I believe that the single greatest impediment to peace Israel poses are the settlements. Though Israel did not intentionally go about the conquest and annexation of lands, the Six Day War launched against Israel produced the unintended result that Israel would become an occupying, and under Ariel Sharon, a colonial power. A number of years ago, Sharon was appointed Minister of Agriculture and Chairman of the Cabinet Committee on Settlement. One of the first things he did was to permit dozens of settlements to be built on the occupied territories. When a reporter visited Sharon in his office, he noted a large map of the territories on the wall behind Sharon. The map was stuck with pins representing each of the settlements. The reporter observed that with so many settlements scattered throughout Palestinian territory, drawing boundaries during peace negotiations would be most difficult. To this Sharon replied, "that's exactly the idea."
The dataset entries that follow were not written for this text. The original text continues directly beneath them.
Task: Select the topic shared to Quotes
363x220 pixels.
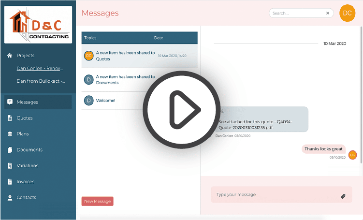Action: coord(125,56)
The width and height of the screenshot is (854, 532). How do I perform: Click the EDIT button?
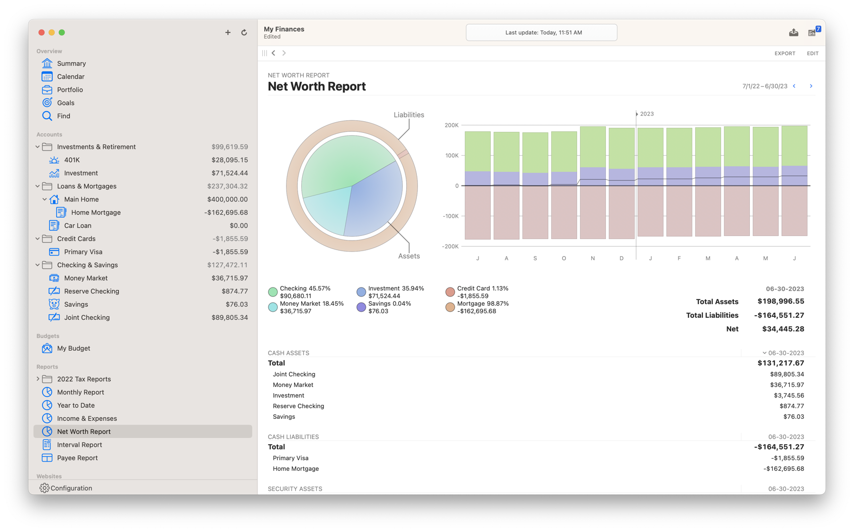(x=813, y=53)
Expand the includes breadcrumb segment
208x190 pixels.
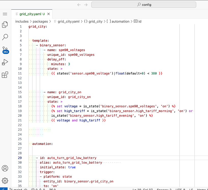pyautogui.click(x=22, y=22)
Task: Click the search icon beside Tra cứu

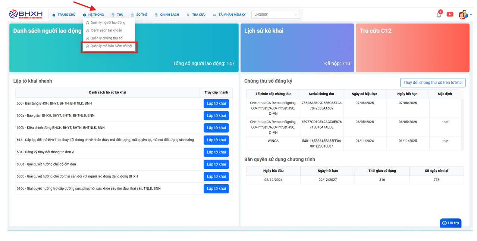Action: click(x=188, y=15)
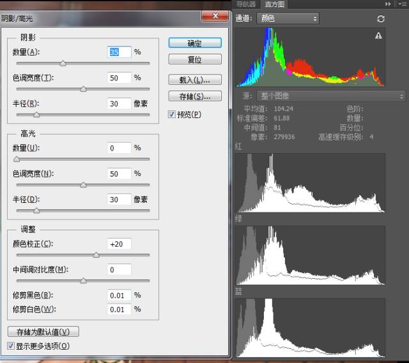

Prime Minister Ehud Barak was more than courageous in his offer of shared sovereignty over parts of Jerusalem. I would hope that sufficient trust can be built up between Israel and the Palestinians to permit the reconsideration of this proposal, so long as Jewish holy sites remain secure. And if and when Israel does withdraw from the territories, I hope it will be in a way that enables a newly-born Palestinian nation to secure its infrastructure, drawing in part on Israel expertise. As I have said in past years, the only potential force for surmounting nationalist and religious antagonisms is the force for economic improvement. If nothing else, international dollars will far more likely flow into Israeli and Palestinian coffers if stability is ever achieved.
For now, I believe we should call on Ariel Sharon to immediately put a freeze on the building of new settlements and to start looking for Israeli property on which to settle new immigrants and decommissioned Israeli soldiers.

In the end, we must be vocal and strong in our support of Israel. We cannot turn away in confusion or apathy. We must let the Israeli people know we are behind them. We can't allow ourselves to be intimidated by hatred. But we must also urge Israel's leaders to honor the human rights of the Palestinian people and to cease demonizing them. Eventually there must be negotiations and peace.

PEACE: Finally, we can pray. I would like to conclude this morning with a prayer of hope for peace.

Until Israelis and Palestinians can feel each other's suffering, there can be no peace.

Until they can each acknowledge the other's humanity, there can be no peace.
Until we can learn to speak the truth rather than rhetoric and platitudes, there can be no peace.
Until we recognize that the land is big enough for all of us, there can be no peace.
Until we can say we're all God's children, there can be no peace.
And until Israelis and Palestinians truly want it, there will be no peace.
Let us hope and pray that one day there will be peace. May it be Bimhayrah biyamaynu - speedily in our day. Amen.